Bishop's Stortford is a little market town some thirty miles from London. It is the centre of a pleasant country district of leafy Hertfordshire; its streets run up and down and along the steeply rising sides of the little valley of the Stort. At the bottom, on either side the river, is a ruckle of old red-tiled malting houses, the malt finding its way by barge to London; above, a fine flint-work church (circa  1400), with a high stone tower and leaden spire, and generously adorned with gargoyles and other carvings, inside and out. The verger showed me with some pride a memorial window to the "good vicar, Mr. Rhodes," and the fine old carved stalls of the choir, some of which were used in Rhodes's time to seat "the seven angels of the seven churches," as the vicar called his sons. I was even shown Cecil's own seat, in a corner, with a swan finely carved on the under-side. Round the church cluster the vicarage, a pleasant house in a pleasant garden; the old grammar-school, superseded in Rhodes's time by the new; a picturesque old inn called "The Boar's Head"; and other houses built upon the generous lines of the Georgian and earlier styles. Altogether it is a town in the character of the Home counties—to the eye of the visitor, a restful, even a sleepy place, with old houses backed or enfolded by old gardens, and old brick walls bearing old pear-trees, roses, and wistaria, looking down upon its little river and all round upon rich farmlands and substantial homesteads, with here and there a country house in its timbered park. Here Rhodes spent his boyhood, as we may be sure, very pleasantly, taking the normal share both in work and play. He was in the school first eleven at thirteen, and took a classical scholarship; tradition speaks of him as a golden-haired, delicate-looking little fellow, in nature somewhat shy and retiring, and with "an agreeable way of speaking which runs in the family." The vicar wanted his sons to enter the Church; but they had their own views, and most of them chose the Army.

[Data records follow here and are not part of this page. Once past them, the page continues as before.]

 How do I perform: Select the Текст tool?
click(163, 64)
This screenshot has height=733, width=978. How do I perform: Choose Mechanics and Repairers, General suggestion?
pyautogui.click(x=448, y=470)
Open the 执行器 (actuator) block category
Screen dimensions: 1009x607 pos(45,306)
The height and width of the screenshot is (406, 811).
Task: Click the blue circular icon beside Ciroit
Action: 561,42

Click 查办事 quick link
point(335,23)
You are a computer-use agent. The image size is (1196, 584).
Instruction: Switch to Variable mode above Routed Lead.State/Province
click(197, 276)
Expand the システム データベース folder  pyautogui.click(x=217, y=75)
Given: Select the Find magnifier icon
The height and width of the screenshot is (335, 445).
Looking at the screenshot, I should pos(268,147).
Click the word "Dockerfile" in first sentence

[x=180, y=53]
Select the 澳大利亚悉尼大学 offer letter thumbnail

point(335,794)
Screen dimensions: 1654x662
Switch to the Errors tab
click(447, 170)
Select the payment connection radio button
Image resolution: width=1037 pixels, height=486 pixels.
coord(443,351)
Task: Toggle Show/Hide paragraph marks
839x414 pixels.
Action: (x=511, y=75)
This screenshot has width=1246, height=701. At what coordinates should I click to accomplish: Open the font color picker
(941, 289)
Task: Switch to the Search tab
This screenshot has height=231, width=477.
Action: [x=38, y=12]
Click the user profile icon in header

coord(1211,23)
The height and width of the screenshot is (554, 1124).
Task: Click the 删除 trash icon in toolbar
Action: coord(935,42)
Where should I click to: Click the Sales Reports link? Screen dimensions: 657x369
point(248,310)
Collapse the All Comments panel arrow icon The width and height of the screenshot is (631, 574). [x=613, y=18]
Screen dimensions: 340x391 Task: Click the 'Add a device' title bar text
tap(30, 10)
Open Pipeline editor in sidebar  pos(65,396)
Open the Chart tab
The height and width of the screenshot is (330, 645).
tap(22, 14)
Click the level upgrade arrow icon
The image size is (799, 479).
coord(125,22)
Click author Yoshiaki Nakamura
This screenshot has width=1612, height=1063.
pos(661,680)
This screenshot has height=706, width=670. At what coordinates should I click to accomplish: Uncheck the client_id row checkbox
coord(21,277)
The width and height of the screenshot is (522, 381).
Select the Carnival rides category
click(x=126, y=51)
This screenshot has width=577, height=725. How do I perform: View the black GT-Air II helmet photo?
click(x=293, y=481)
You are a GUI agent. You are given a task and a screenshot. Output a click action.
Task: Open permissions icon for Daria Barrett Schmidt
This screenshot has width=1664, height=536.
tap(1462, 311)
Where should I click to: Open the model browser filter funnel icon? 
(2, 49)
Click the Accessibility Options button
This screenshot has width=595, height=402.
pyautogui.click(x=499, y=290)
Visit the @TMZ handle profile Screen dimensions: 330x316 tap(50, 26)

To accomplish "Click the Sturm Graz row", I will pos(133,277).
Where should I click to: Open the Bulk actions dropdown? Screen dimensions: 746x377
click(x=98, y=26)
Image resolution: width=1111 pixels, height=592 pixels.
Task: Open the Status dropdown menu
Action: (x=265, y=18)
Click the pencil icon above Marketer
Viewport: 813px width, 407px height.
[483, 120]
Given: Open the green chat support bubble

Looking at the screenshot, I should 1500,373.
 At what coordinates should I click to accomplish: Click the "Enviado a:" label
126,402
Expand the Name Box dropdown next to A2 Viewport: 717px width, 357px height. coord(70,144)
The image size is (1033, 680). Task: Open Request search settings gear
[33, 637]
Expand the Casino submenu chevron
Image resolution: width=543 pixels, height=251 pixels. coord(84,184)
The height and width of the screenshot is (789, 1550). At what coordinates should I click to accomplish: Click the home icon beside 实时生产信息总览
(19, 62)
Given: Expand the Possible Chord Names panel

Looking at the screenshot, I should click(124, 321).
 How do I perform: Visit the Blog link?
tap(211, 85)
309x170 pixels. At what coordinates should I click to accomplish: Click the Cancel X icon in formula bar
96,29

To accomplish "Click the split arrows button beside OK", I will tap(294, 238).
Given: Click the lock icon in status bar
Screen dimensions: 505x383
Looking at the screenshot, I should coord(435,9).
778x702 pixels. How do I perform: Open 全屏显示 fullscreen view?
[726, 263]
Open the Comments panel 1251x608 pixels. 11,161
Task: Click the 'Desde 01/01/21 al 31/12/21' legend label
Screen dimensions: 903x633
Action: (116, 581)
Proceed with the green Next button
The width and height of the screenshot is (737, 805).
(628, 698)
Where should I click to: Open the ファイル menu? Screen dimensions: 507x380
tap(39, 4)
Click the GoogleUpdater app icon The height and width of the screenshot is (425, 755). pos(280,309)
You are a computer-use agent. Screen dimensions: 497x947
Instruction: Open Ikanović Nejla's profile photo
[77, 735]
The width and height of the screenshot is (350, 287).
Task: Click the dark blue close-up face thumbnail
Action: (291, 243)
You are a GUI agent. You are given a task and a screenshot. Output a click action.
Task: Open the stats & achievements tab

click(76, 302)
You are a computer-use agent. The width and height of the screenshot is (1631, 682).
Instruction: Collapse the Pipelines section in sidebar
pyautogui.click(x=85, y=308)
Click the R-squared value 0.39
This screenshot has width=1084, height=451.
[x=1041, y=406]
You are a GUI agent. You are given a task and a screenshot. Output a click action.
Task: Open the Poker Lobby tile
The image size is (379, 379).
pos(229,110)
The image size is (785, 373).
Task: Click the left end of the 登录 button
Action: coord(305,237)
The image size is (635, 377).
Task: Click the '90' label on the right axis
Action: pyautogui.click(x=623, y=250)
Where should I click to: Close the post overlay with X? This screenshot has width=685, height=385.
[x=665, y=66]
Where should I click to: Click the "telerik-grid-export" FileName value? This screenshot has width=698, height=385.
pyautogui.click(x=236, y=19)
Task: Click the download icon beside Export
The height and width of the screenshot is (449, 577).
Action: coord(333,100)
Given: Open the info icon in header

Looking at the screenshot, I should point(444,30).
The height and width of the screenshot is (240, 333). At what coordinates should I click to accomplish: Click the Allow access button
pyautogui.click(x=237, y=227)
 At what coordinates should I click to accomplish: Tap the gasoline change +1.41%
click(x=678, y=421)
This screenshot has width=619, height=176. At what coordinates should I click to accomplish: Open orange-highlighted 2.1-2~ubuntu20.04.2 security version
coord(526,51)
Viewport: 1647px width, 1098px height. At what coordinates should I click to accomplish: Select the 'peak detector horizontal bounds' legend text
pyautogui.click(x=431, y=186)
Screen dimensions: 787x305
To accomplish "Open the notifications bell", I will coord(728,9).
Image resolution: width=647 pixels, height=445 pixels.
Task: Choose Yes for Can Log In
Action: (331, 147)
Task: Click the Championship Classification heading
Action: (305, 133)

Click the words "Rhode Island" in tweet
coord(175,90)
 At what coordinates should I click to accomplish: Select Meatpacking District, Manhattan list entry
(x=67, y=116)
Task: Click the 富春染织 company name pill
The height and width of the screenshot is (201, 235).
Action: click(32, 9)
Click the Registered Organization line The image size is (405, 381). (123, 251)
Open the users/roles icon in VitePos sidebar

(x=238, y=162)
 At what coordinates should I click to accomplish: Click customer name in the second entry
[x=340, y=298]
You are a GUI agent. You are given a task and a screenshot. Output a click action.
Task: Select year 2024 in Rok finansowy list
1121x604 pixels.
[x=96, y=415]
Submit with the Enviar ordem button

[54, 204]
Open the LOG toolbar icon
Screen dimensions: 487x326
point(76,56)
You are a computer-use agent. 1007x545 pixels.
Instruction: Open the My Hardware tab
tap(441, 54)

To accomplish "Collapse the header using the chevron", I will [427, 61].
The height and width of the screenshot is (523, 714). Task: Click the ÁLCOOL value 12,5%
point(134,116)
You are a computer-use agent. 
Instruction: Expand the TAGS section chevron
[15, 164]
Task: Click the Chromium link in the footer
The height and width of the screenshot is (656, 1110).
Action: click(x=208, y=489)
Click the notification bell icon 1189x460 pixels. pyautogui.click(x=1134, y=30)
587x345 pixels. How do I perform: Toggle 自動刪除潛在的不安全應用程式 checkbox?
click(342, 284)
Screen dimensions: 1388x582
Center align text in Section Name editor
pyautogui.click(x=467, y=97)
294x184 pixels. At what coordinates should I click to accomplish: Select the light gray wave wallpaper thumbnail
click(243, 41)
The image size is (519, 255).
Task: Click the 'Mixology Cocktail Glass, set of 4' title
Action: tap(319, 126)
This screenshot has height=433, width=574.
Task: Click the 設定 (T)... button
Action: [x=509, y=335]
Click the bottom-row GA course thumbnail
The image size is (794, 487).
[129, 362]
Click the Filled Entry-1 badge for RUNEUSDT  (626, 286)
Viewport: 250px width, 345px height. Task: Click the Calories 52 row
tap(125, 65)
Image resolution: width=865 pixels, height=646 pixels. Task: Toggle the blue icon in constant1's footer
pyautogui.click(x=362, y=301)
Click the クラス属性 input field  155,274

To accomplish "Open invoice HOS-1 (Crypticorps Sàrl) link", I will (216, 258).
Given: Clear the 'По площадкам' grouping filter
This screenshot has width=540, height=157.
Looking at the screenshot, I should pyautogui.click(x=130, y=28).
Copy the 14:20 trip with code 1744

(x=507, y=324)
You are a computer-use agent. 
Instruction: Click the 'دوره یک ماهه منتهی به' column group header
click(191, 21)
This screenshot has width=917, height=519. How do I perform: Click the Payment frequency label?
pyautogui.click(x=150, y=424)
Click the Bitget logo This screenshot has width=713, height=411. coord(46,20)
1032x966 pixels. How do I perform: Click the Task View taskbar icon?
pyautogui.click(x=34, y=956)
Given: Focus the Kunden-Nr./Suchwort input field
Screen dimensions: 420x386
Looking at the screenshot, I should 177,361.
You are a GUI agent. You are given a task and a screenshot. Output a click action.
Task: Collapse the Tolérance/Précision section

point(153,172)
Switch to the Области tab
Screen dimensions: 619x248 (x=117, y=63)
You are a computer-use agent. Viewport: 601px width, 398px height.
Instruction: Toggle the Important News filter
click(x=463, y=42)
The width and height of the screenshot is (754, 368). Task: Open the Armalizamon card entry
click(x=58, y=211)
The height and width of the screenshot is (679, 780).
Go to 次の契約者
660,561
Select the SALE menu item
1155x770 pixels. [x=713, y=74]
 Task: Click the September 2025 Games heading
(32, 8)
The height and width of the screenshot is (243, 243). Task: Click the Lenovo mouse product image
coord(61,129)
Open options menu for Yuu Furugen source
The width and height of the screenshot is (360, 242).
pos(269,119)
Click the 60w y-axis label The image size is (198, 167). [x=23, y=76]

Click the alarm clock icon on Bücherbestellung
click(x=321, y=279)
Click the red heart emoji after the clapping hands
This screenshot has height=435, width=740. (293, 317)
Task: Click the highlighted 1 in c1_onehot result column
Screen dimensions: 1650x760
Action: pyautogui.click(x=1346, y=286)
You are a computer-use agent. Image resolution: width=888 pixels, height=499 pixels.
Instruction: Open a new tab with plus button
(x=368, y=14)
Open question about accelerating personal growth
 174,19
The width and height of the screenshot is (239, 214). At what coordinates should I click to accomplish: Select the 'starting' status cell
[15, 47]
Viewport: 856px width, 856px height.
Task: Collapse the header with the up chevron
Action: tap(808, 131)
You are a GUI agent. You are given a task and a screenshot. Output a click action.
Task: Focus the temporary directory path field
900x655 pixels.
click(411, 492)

Herbert, the eldest, a rover by nature, set out for Natal, then a struggling little colony, whose settlers lived under the menace of the Zulu power. Herbert experimented as a cotton planter, and when Cecil was seventeen, and refused both Church and Army, he was sent out to bear his brother company. Natal is a colony cut off from the rest of South Africa by high ranges of mountains, and, as it enjoys the warm currents and soft breezes of the Indian Ocean, it has a semi-tropical climate. The settlers were at that time experimenting with various crops, and agricultural experiment is proverbially a costly and laborious business; for settlers without capital it is apt to be disastrous. The brothers worked hard at their jungle land in the Umkomaas valley, and soon had one hundred acres under cotton. They committed the mistakes inevitable to beginners, and were much harassed by the aphis, the boreworm, and the caterpillar. The elder brother, always a wanderer, made frequent expeditions into the interior, and Cecil was often left in sole charge of the cotton fields and the Zulu labourers. He had succeeded, however, in growing a fair crop of cotton, when he received a message from his brother, the effect of which was not only to send the cotton field back into jungle, but to change the face of South Africa. Herbert had been one of a party, mainly of officers of the 20th Regiment, under the leadership of Captain Rolleston, which went prospecting for diamonds, on the banks of the Vaal River. In January 1870, they found them, and the message from Herbert to his brother was—Come.